On Tue, Jul 15, 2003 at 10:09:03PM +0200, Adam Chodorowski wrote:
> Yes, there is. :-) It's a bit of a hassle to set up manually, but Keychain
> fixes that for you quite nicely: http://www.gentoo.org/proj/en/keychain.xml

It's missing the "trusted binary" part. What I'm thinking is:

 1. Signatures (SHA1, MD5, whatever) are calculated for trusted binaries
    and put in an encrypted database (I would not include ssh in these).
    The binaries would probably have to be statically linked. Passwords or
    authentication keys to remote systems are also put in this database. 
 2. login' starts a password daemon and gives it a key/the user's password 
    to decrypt the above database. This daemon connects to the kernel.
 3. When kernel runs a program, it calculates this signature (if some
    flag is set, otherwise there might be too big a performance 
    penalty) from the binary and stores it.
 4. When the program wants a password, it issues a special kernel call
    to connect to the daemon and the kernel sends the signature along
    with this request. If the signature matches one in the database, the
    daemon responds with the key/password to connect to the remote system.

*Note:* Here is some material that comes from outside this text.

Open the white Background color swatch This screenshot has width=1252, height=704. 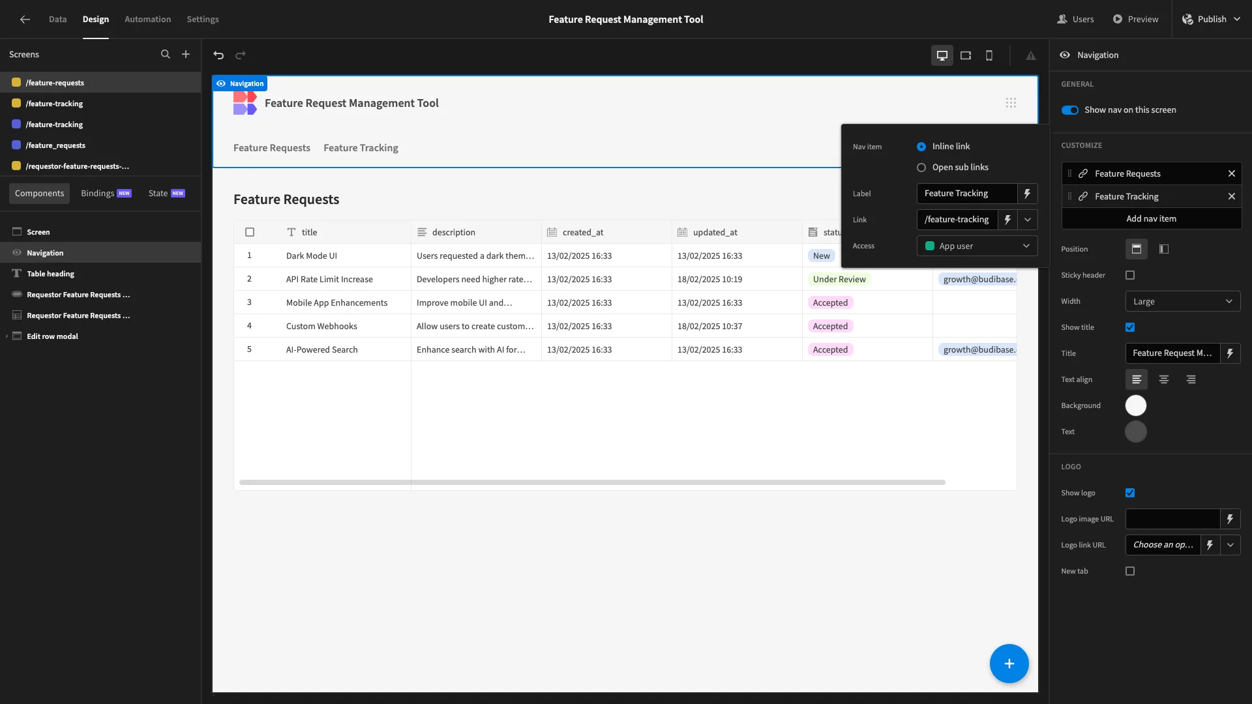click(x=1136, y=405)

To some extent this scheme could be implemented in userland, but the
daemon would have to start the trusted programs which could be limiting
in case of interactively started programs and with a light kernel layer,
a similar scheme could be used to give access to other system resources
as well.

The case of automatic ssh passwords could be handled be allowing programs
trusted with this task to pass rights to the semi-trusted programs they 
start. (Or maybe the semi-trusted process should have a trusted process
as its ancestor so that there are no untrusted programs between with the
not-untrusted not-trusted programs consisting only of e.g. xinit, the wm, 
shell and xterm.)

Of course, there's still the case that the daemon or the kernel (and thus
the daemon) might be compromised, but I'm willing to take that risk.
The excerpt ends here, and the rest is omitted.